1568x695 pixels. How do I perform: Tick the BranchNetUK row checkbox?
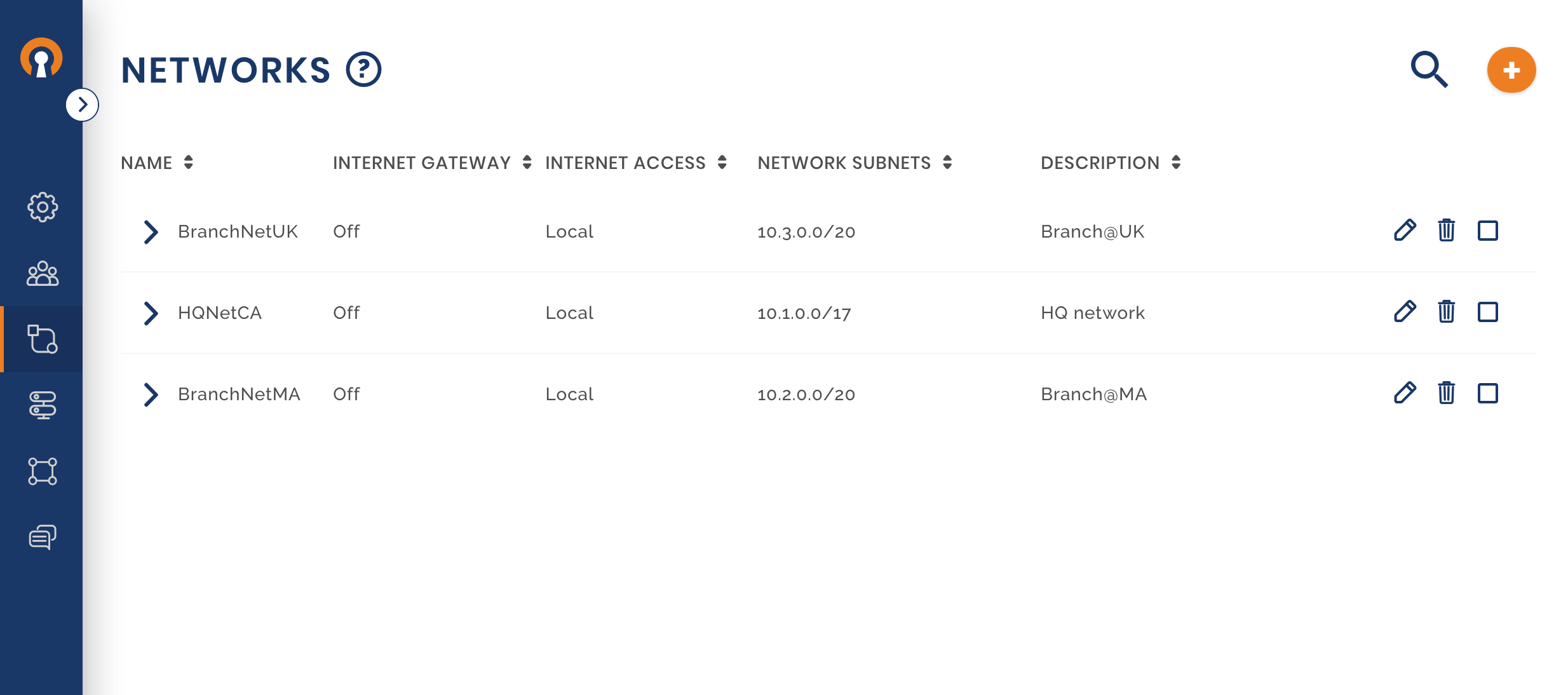(1487, 230)
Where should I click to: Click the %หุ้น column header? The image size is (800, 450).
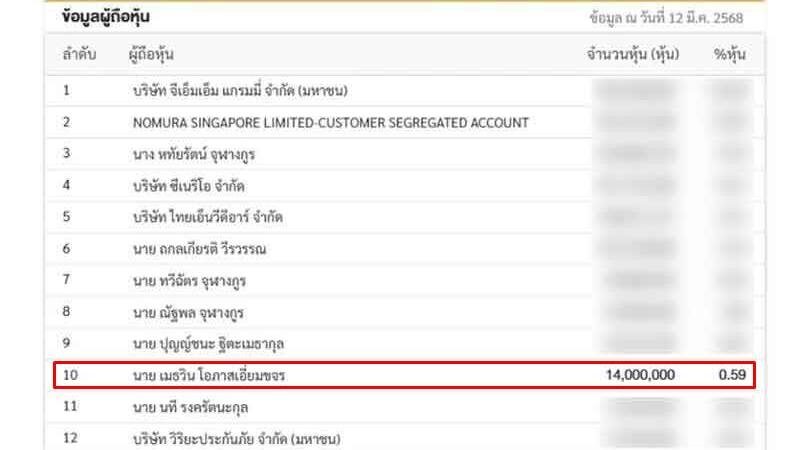[731, 54]
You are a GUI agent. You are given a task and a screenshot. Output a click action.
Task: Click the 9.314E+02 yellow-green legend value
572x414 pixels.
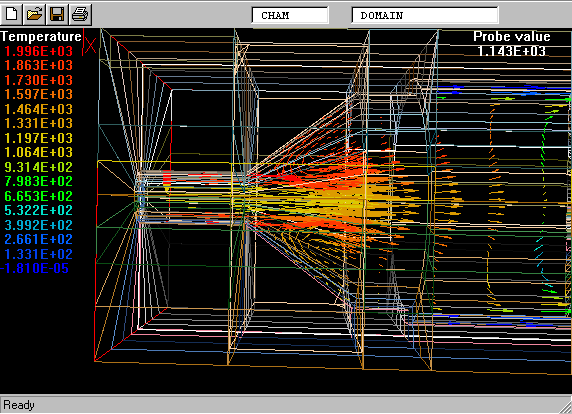click(38, 167)
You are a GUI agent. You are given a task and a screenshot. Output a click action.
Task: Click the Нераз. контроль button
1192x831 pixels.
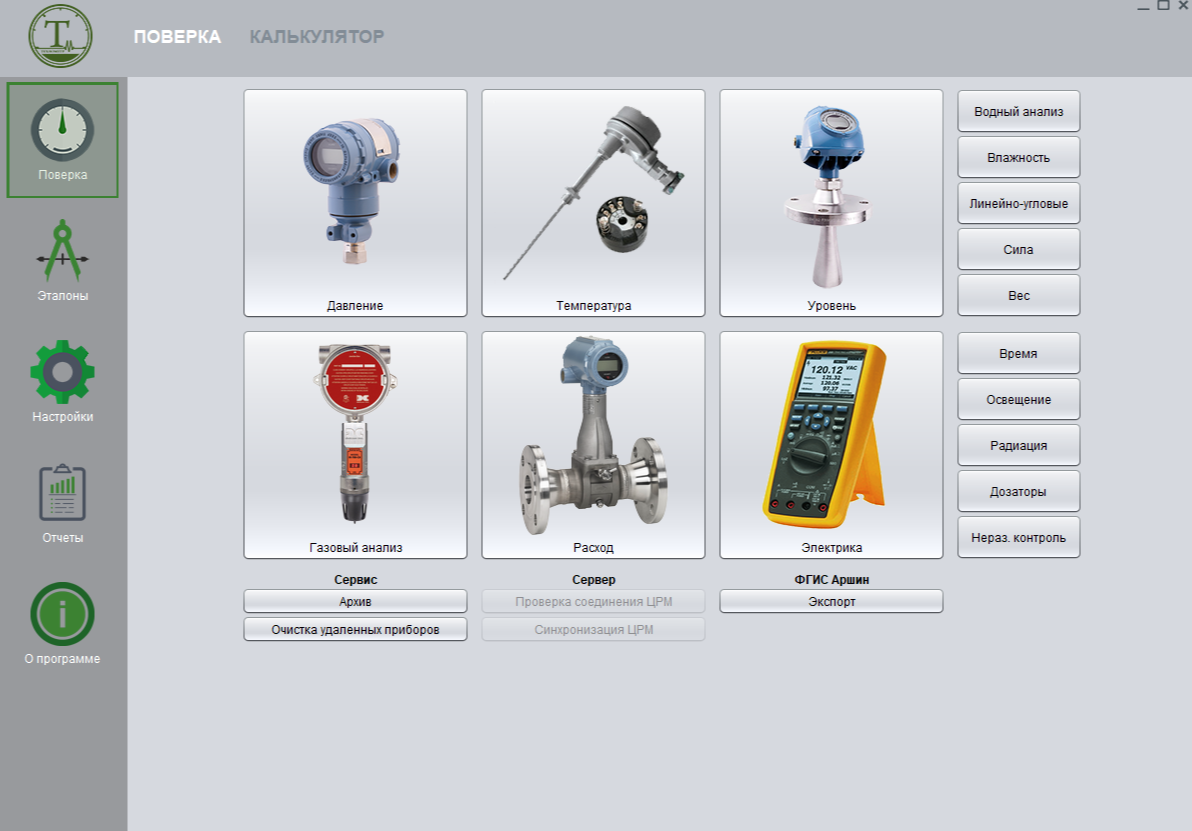1018,537
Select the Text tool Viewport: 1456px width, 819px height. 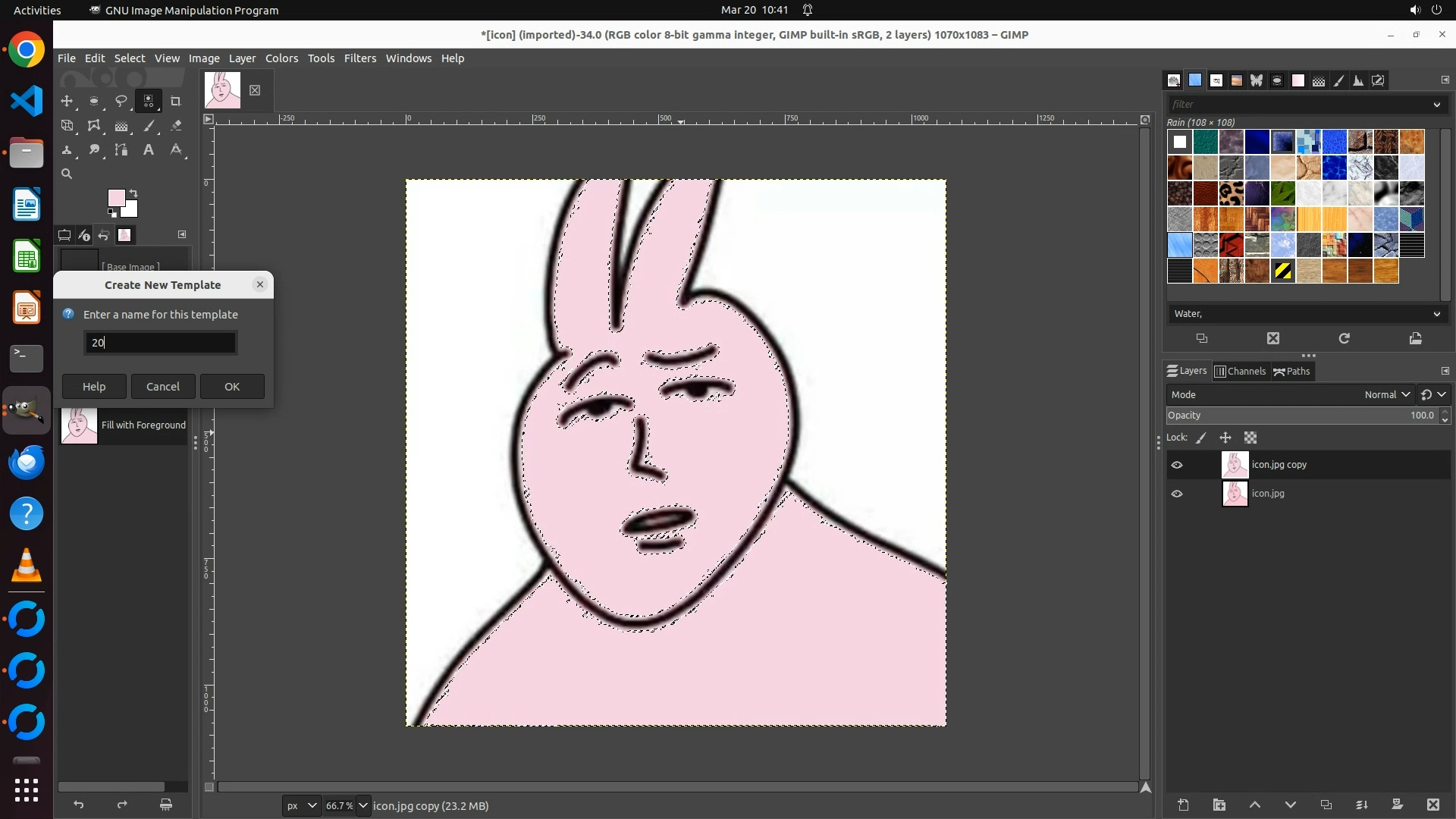149,150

Written request >> Copy the records word for word, beginning at the very first line and continuing through the line that contains "click(38, 167)", including that line. Leave the pictures out of your copy.

Solution >>
1568x695 pixels. How do I perform: Tick the BranchNetUK row checkbox?
(1487, 230)
Where should I click to: Click the %หุ้น column header? The image size is (800, 450).
[731, 54]
You are a GUI agent. You are given a task and a screenshot. Output a click action.
Task: Click the 9.314E+02 yellow-green legend value
572x414 pixels.
click(38, 167)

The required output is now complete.